L'édito de Anthony Bekirov - La fin du journalisme

Le 25 janvier 2023

Profitons du brouhaha causé par les intelligences artificielles pour revenir à nouveau dessus. Si dans le dernier édito il était question de la mise à mort de l’art par DALLE, l’intelligence artificielle qui génère des images virtuoses à partir de mots-clés, une autre IA fait la une depuis plusieurs mois, ChatGPT, capable de produire du contenu textuel tout à fait crédible sur un sujet donné. Certaines publications sont même allées jusqu’à demander à l’algorithme de produire un article pour eux – et le résultat était convaincant (qui sait, peut-être qu’un futur éditorial de Ciné-Feuilles sera rédigé par ChatGPT à l’insu des lecteurs).
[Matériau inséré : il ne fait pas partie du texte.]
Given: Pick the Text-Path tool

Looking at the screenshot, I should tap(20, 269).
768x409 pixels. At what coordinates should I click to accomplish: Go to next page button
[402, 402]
À nouveau, la peur de la technologie et le cramponnage aux vieilles idoles donnent naissance à toute une procession de faux prophètes qui annoncent la mort imminente de l’humain, du talent, et pour le coup, du journalisme. Mais à nouveau, l’IA ne peut produire que dans les limites des données qui lui sont fournies : elle ne pourra jamais analyser, proposer des exégèses, créer des formes – seulement des duplicata vraisemblables. Ce qu’elle peut remplacer toutefois, il est vrai, c’est la feuille de chou, les canards, les rapports rébarbatifs, les synthèses, bref, le journalisme à l’exègue aux manchettes boursouflées. Ce n’est pas plus mal si c’est une machine désormais qui se charge d’alimenter les tabloïds, il y aura moins de fautes d’orthographe. Plus sérieusement, nous assistons là à une avancée technologique majeure qui facilite l’apprentissage et remet en question les méthodes d’enseignement et de travail largement surannées. Surtout que la recherche a des intérêts plus urgents que d’apprendre aux machines d’analyser des films de Godard. Néanmoins, cela mettra sans doute des gens au chômage, mais gageons que cela forcera nos sociétés à valoriser d’autres talents et incorporer la robotisation comme une plus-value et non comme une gangrène.